In his decision, Cohn held that the Local Agency Formation Commission does not have the authority to annex properties into service zones. Accordingly, Conn averred, the $148.86 assessment on property owners as a feature of fire zone expansion was imposed improperly.
“While the larger annexation of the city and San Antonio Heights into the district is valid, the narrower annexation into the service zones within the district is not,” wrote Cohn in his tentative decision. “Imposition of the tax on the taxpayers within the geographic area that was invalidly annexed to the district’s zones was therefore improper and must be enjoined.”
In his analysis as to “whether there was a prejudicial abuse of discretion,” Cohn opined, “Even with the great deference courts must give to decisions by Local Agency Formation Commissions, approving an annexation that is specifically prohibited by law is surely a prejudicial abuse of the agency’s discretion. At its core, the San Antonio Heights Homeowners Association’s argument for invalidating the tax and annexation is simple, dependent on a parsing of two terms used in the statutory scheme governing reorganizations of public agencies, the Cortese-Knox-Hertzberg Local Government Reorganization Act of 2000, California Government Code section 56000 et seq. The two statutory terms are ‘annexation’ and ‘district.’ First, Government Code section 56017 states: ‘”Annexation” means the inclusion, attachment, or addition of territory to a city or district.’ Second, Government Code section 56036(a) states: ‘”District” or “Special District” are synonymous and mean an agency of the state, formed … for the local performance of governmental … functions within limited boundaries .…’ Finally, Government Code section 53036(b) states: ‘”District” or “special district” includes a county service area, but excludes a zone of any special district.’ These three statutory provisions, construed together, demonstrate that the portion of the annexation which placed the city and San Antonio Heights into the District’s Valley Service Zone and Service Zone FP-5 was improper: First, annexation means addition of territory to a district. Second, while a district includes a county service area, it excludes a zone of any special district, and the term ‘special district’ is synonymous with the term district. Therefore, this aspect of the annexation was invalid because it annexed the city and San Antonio Heights into zones of the district. Thus, the geographic expansion of the service zones within the district by San Bernardino LAFCO was simply beyond its statutory authority. By doing so, San Bernardino LAFCO committed a prejudicial abuse of its discretion.”
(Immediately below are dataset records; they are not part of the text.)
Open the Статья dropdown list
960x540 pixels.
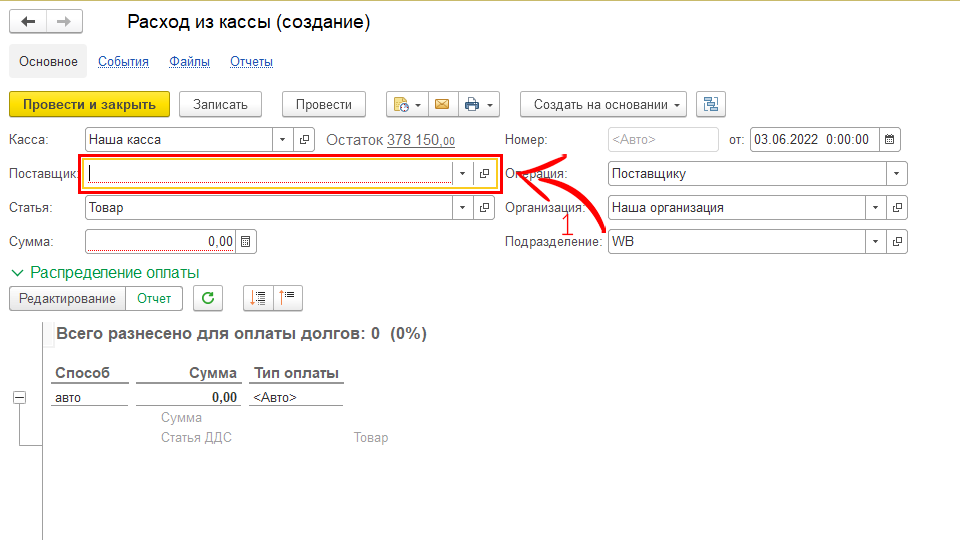coord(462,208)
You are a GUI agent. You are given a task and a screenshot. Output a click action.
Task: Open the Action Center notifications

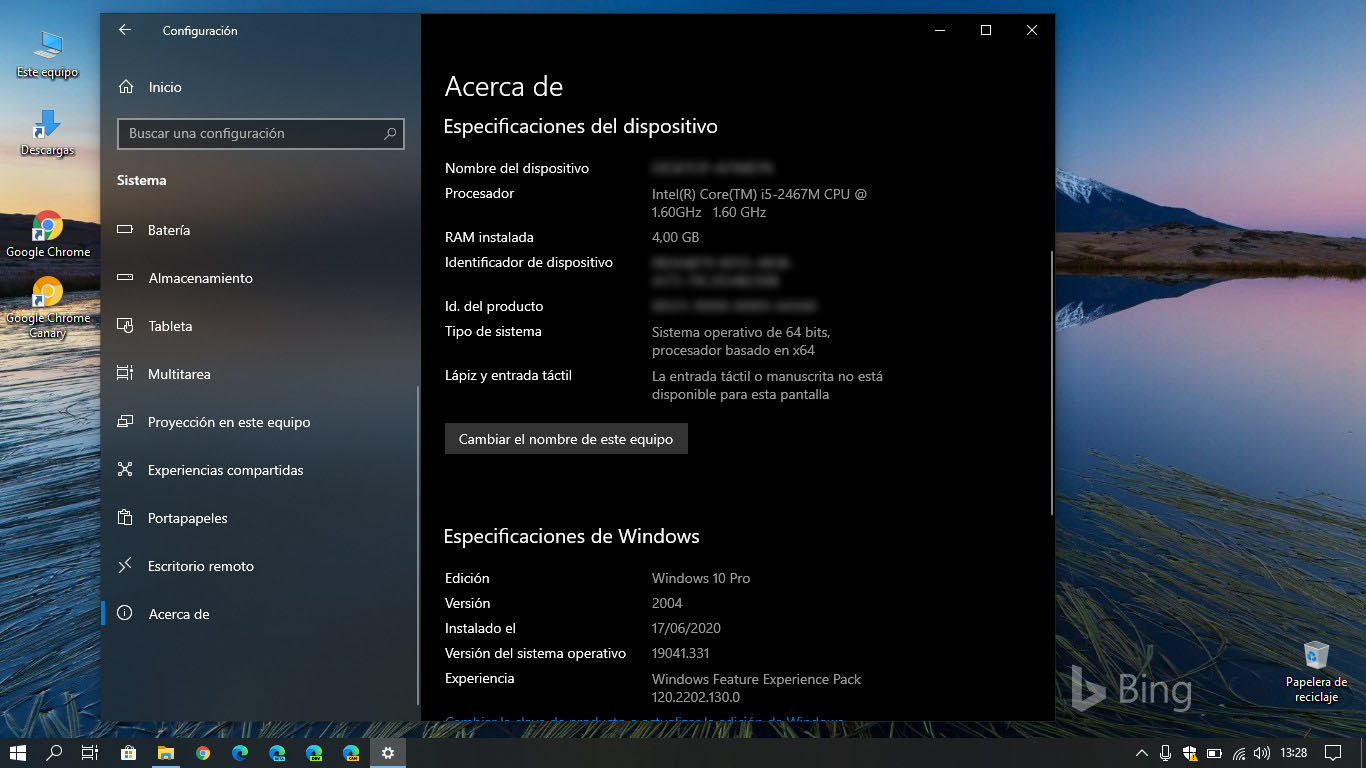pos(1333,753)
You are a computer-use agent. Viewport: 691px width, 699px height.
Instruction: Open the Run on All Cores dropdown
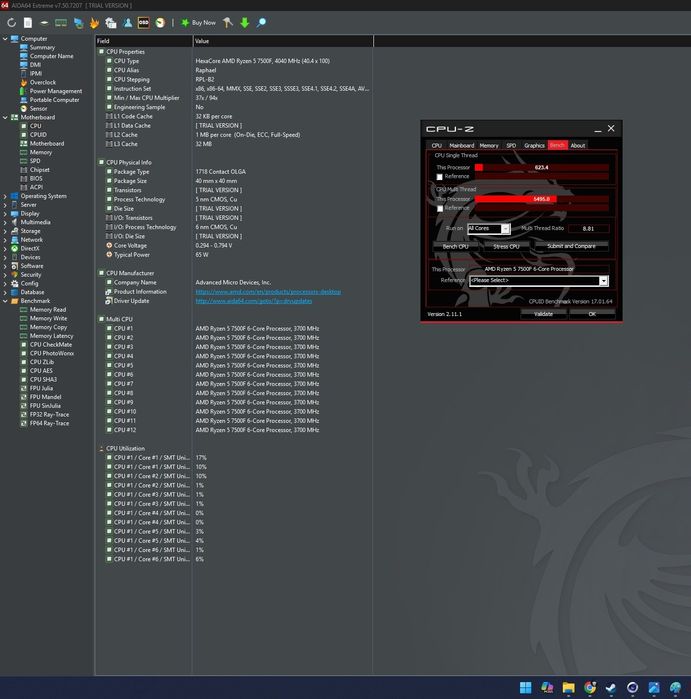[488, 229]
Cohn ruled that “the annexation is therefore void, and the tax was improperly imposed on taxpayers within the newly annexed territory.”
Issued on February 8 as tentative, the decision will become official on February 25, unless the governmental agencies can offer Cohn persuasive arguments to rescind it by that date. Once entered as official, the defendants will have the option of appealing the matter to the Fourth District court of Appeal.